Welcome Guest!
Create Account | Login
Locator+ Code:

Search:
FTPOnline
Channels Conferences Resources Hot Topics Partner Sites Magazines About FTP RSS 2.0 Feed

Free Subscription to Enterprise Architect

email article
printer friendly
more resources

Designing the Smart-Data Enterprise
Get prepared for the 10 ways that semantic computing will impact enterprise IT
by Michael C. Daconta

Posted November 28, 2003

As developers and system architects, our treatment of data has evolved significantly over the course of our careers and, further back, of computing history. In 1971, David Parnas introduced the principle of information hiding to advocate isolating clients form the details of a design. In The Mythical Man-Month (Addison-Wesley: 1995) Frederick Brooks, Jr. stated that data representation is the essence of programming.

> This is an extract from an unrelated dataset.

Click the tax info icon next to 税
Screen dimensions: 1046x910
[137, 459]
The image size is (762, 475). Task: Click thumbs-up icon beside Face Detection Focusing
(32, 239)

That same year, Brian Kernighan and P.J. Plauger advised us in The Elements of Programming Style (McGraw-Hill: 1988) to let the data structure your program. More recently, in the essay "The Cathedral and the Bazaar," Eric Raymond proposed the following rule: "Smart data structures and dumb code work a lot better than the other way around."

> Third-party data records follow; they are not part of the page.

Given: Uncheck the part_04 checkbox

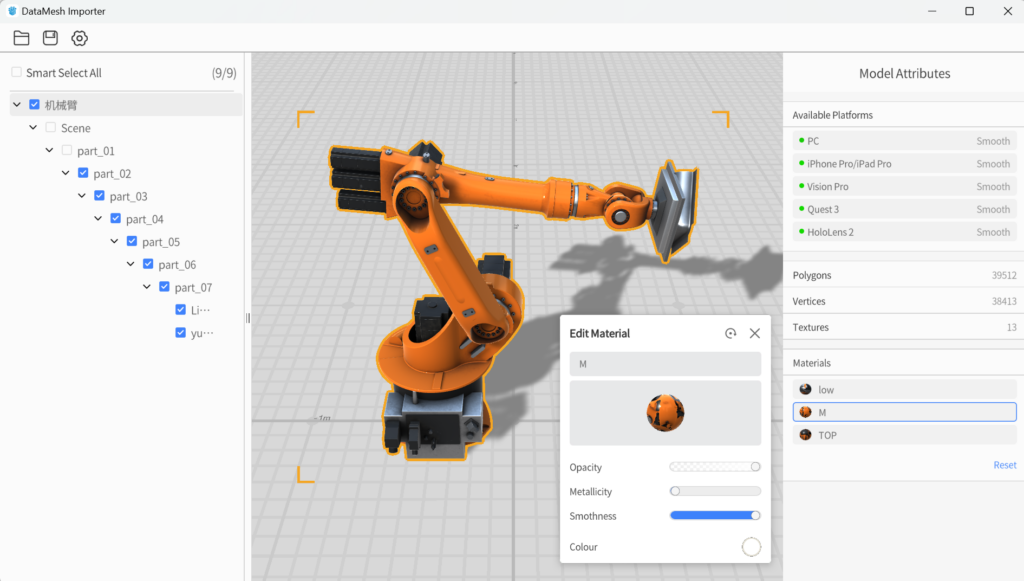Looking at the screenshot, I should (116, 218).
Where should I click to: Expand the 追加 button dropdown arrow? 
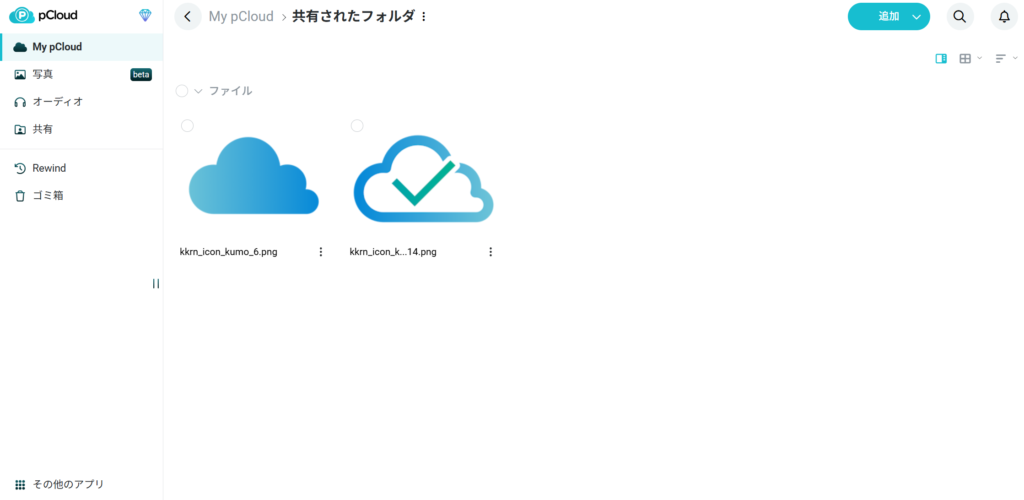point(916,17)
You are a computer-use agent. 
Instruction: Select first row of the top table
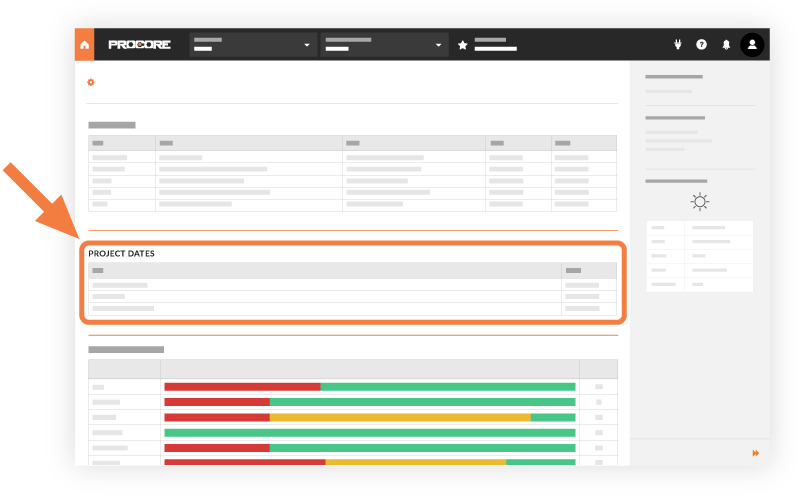click(x=352, y=157)

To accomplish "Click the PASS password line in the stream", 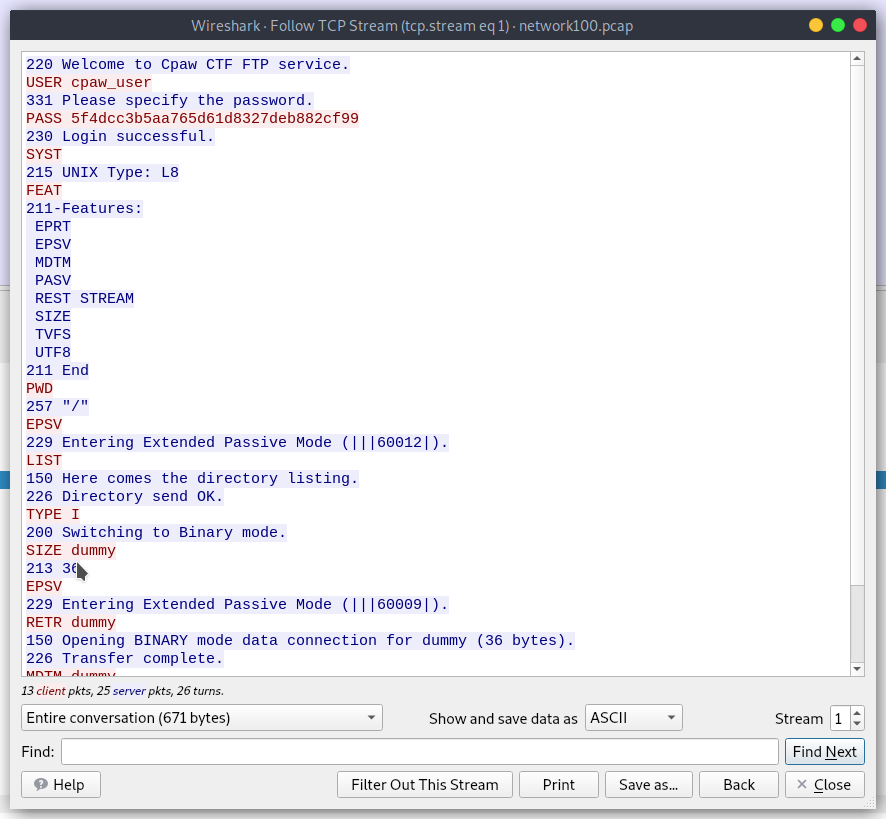I will pos(192,118).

Besides our general attitude toward data, the tools and techniques for representing and designing data have also changed. Some of those techniques are dataflow diagrams (DFD), entity-relationship models, the Integrated Definition (IDEF) family of models, Unified Modeling Language (UML) class models, Document Type Definitions (DTDs), and XML schemas. Understanding how data evolves, why it does so, and where it is heading will allow you to architect better enterprise systems.

The History of Data
Historically, data began as a second-class citizen locked away in proprietary applications. In the data evolution timeline (see Figure 1) this period is referred to as the age of programs. Data was seen as secondary to the programs processing it. This incorrect attitude gave rise to the expression garbage in, garbage out or GIGO. GIGO basically reveals the flaw in the original argument by establishing the dependency between processing and data. In other words, useful software is wholly dependent on good data. Computing professionals began to realize that data was important and must be verified and protected. Programming languages began to acquire object-oriented facilities that internally made data first-class citizens. However, the data was still kept internal to applications so that vendors could keep data proprietary to their applications for competitive reasons.

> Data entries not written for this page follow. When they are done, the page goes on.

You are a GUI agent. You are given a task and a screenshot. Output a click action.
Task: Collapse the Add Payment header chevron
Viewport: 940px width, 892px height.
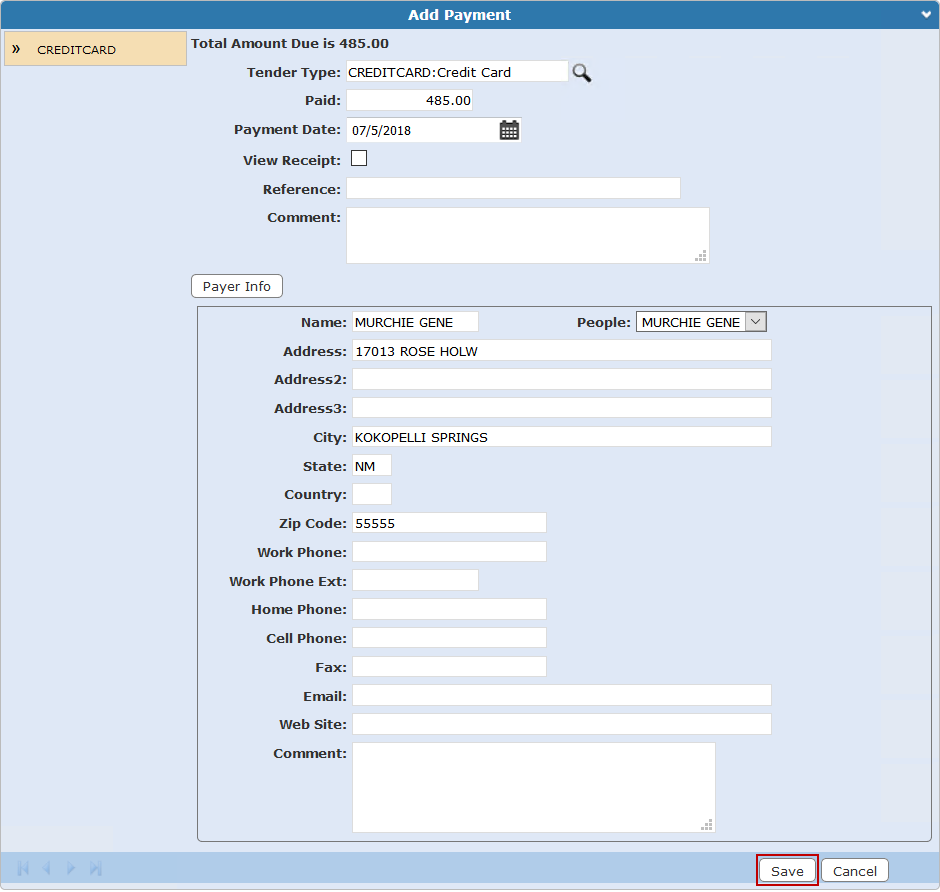point(926,15)
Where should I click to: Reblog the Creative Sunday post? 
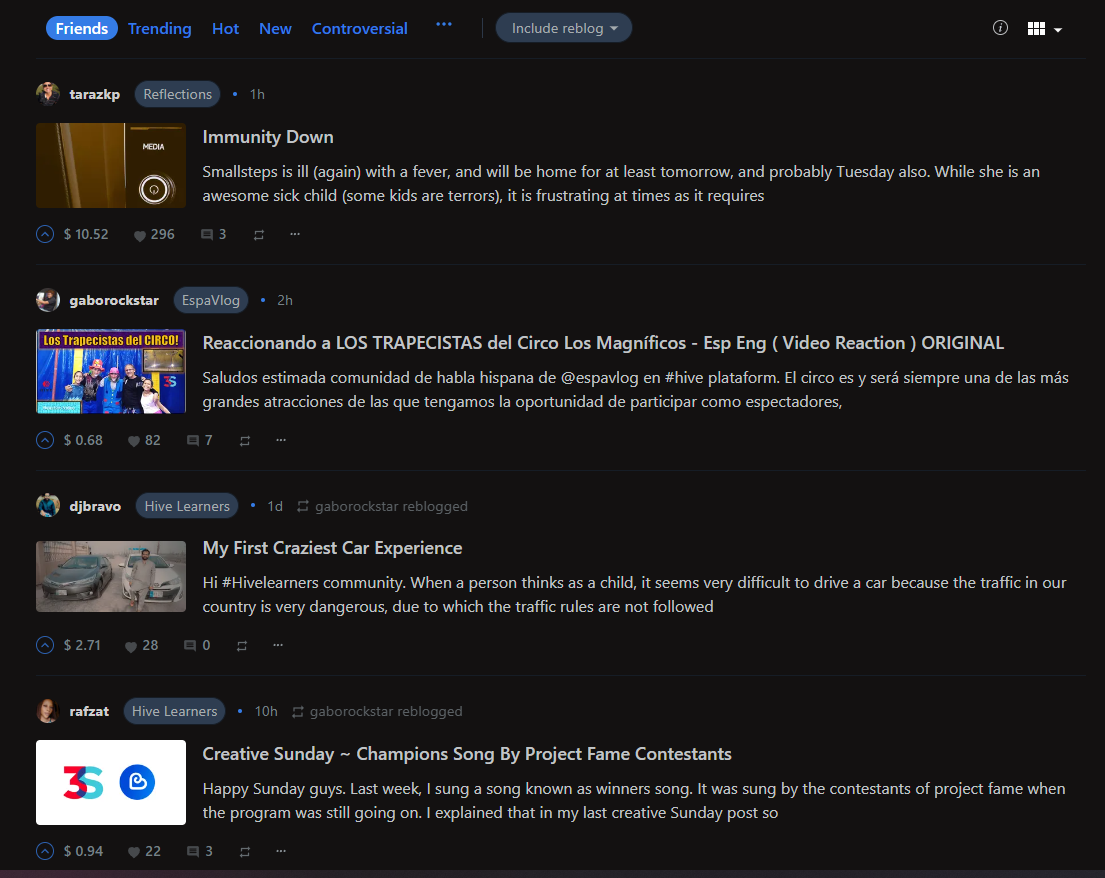point(244,852)
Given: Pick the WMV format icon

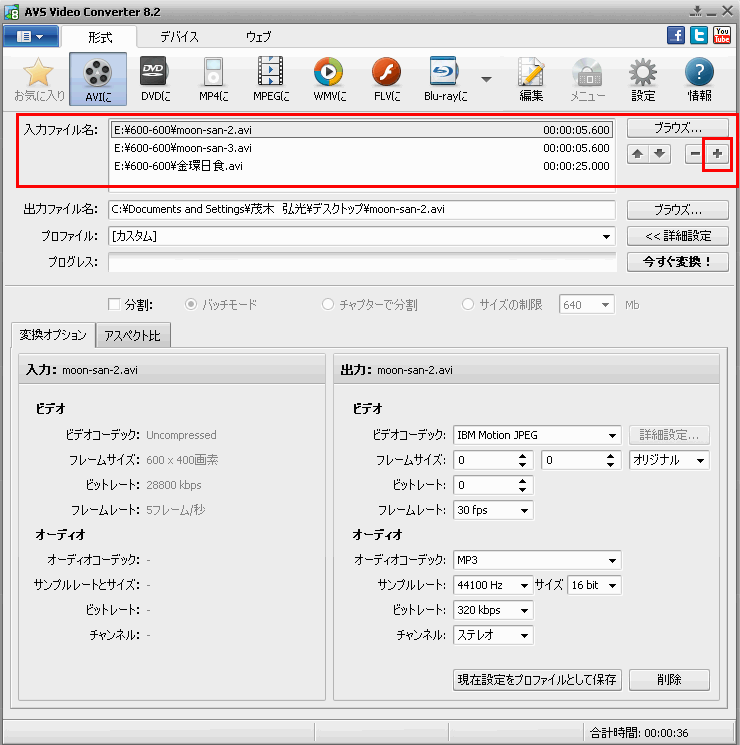Looking at the screenshot, I should pos(328,79).
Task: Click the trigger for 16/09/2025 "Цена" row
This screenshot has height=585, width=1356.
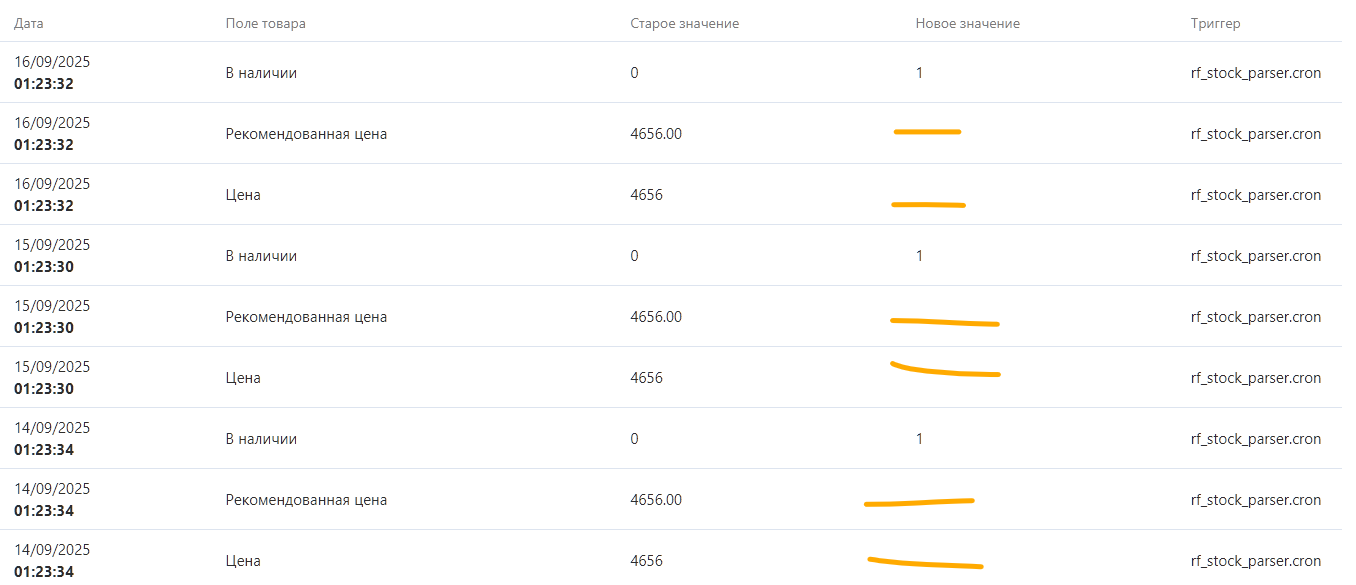Action: click(x=1255, y=195)
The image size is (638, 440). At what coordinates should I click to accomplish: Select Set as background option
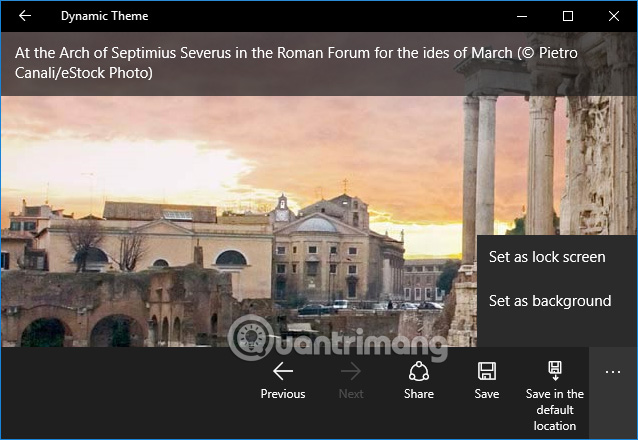(549, 301)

Data proliferated in volume and number of formats in the era of personal computers. The most popular formats were the office document formats like Microsoft Word. These data formats and databases had proprietary schemas understood only by the applications processing the data.

The growth of the Internet in the 1980s and the World Wide Web in the 1990s began the shift away from proprietary formats. In 1994, with the Netscape browser, that shift gained widespread adoption and continued to grow throughout the decade. Toward the end of the decade XML began its meteoric rise, and by 2000 many vertical industries were defining open markup languages to better share data and metadata. This trend has accelerated as Web services begin moving from early adopters to mainstream acceptance.

Note that the evolution of data has sped up in recent years, with major shifts occurring more rapidly. This speed is an effect of a more mature understanding of how to model data. We are now moving into a new phase of the data evolution—the age of semantic models—in which the standardization of the World Wide Web Consortium (W3C)'s Ontology Web Language (OWL) will be the catalyst. It is important to understand that data evolution will not end with this phase; there are more fine-grained shifts and more follow-on phases to come.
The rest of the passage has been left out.